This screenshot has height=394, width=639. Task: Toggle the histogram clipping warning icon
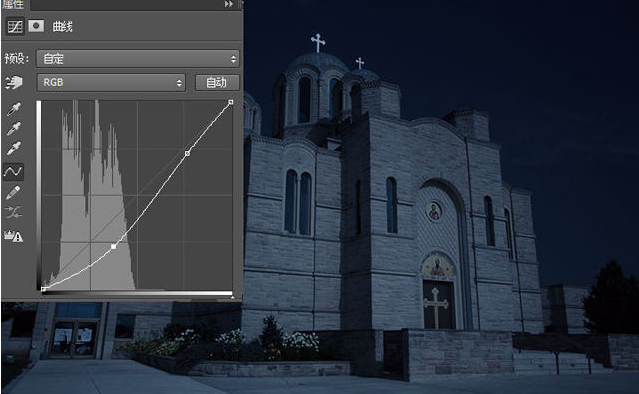point(13,236)
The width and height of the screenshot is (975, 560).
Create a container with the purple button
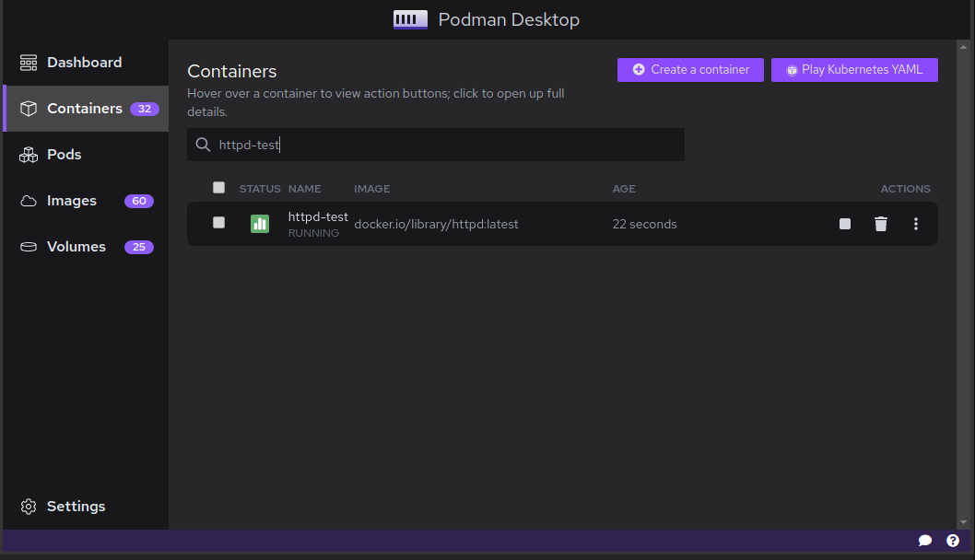click(689, 69)
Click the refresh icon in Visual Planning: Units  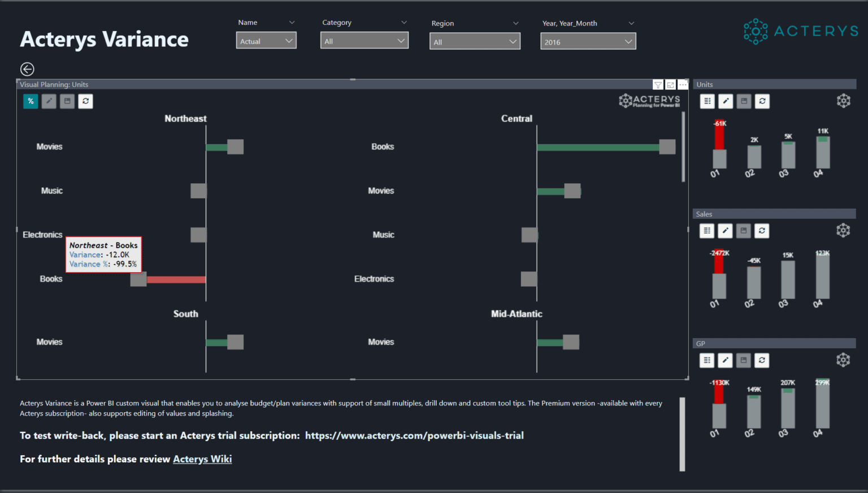click(85, 101)
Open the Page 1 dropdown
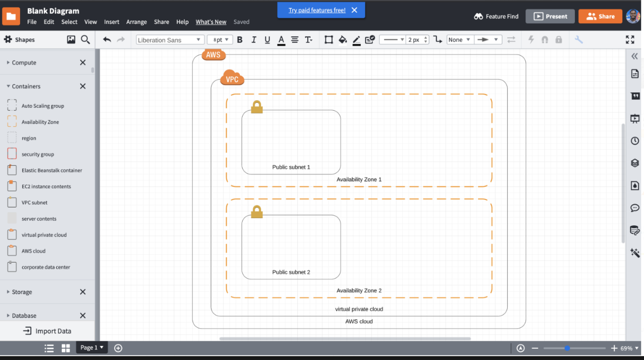This screenshot has width=644, height=360. (91, 347)

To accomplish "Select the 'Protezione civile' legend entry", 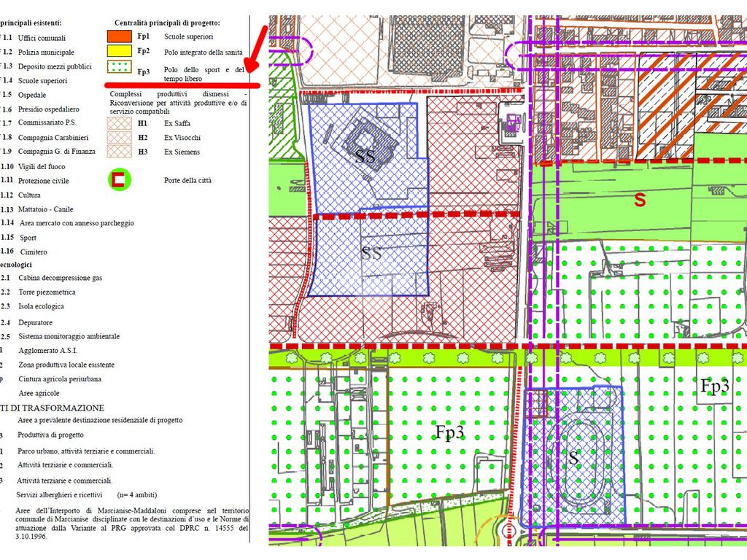I will click(44, 180).
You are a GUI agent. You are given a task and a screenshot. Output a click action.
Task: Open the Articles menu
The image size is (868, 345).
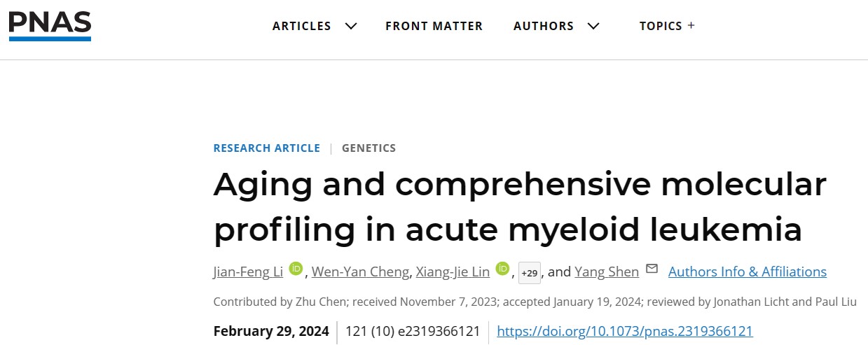(x=302, y=26)
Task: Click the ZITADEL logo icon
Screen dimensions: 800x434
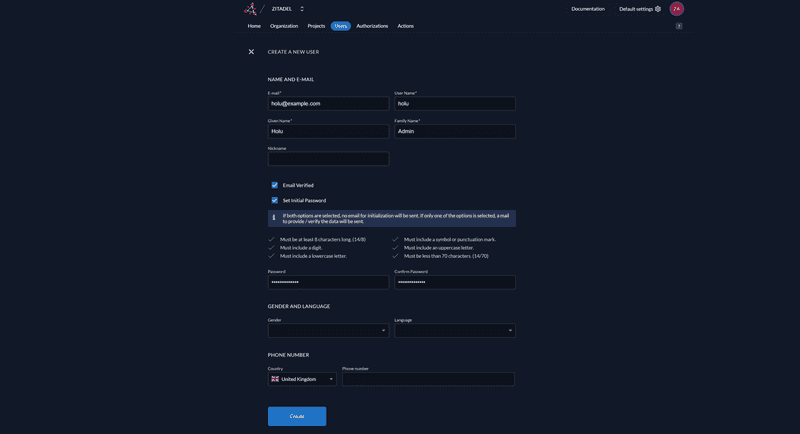Action: 250,9
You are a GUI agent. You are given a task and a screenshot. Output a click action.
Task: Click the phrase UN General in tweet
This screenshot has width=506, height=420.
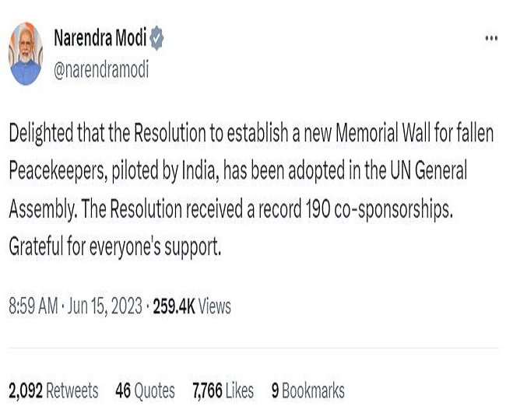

§ §

• [Goal of the exercise]: Leave out the pictures, then reproduce exactly the run of lines from the one that contains "Task: Click the ZITADEL logo icon" to the final line of the listing above.

• [Exercise solution]:
Task: Click the ZITADEL logo icon
Screen dimensions: 800x434
Action: 250,9
You are a GUI agent. You are given a task and a screenshot. Output a click action.
Task: Click the phrase UN General in tweet
This screenshot has width=506, height=420.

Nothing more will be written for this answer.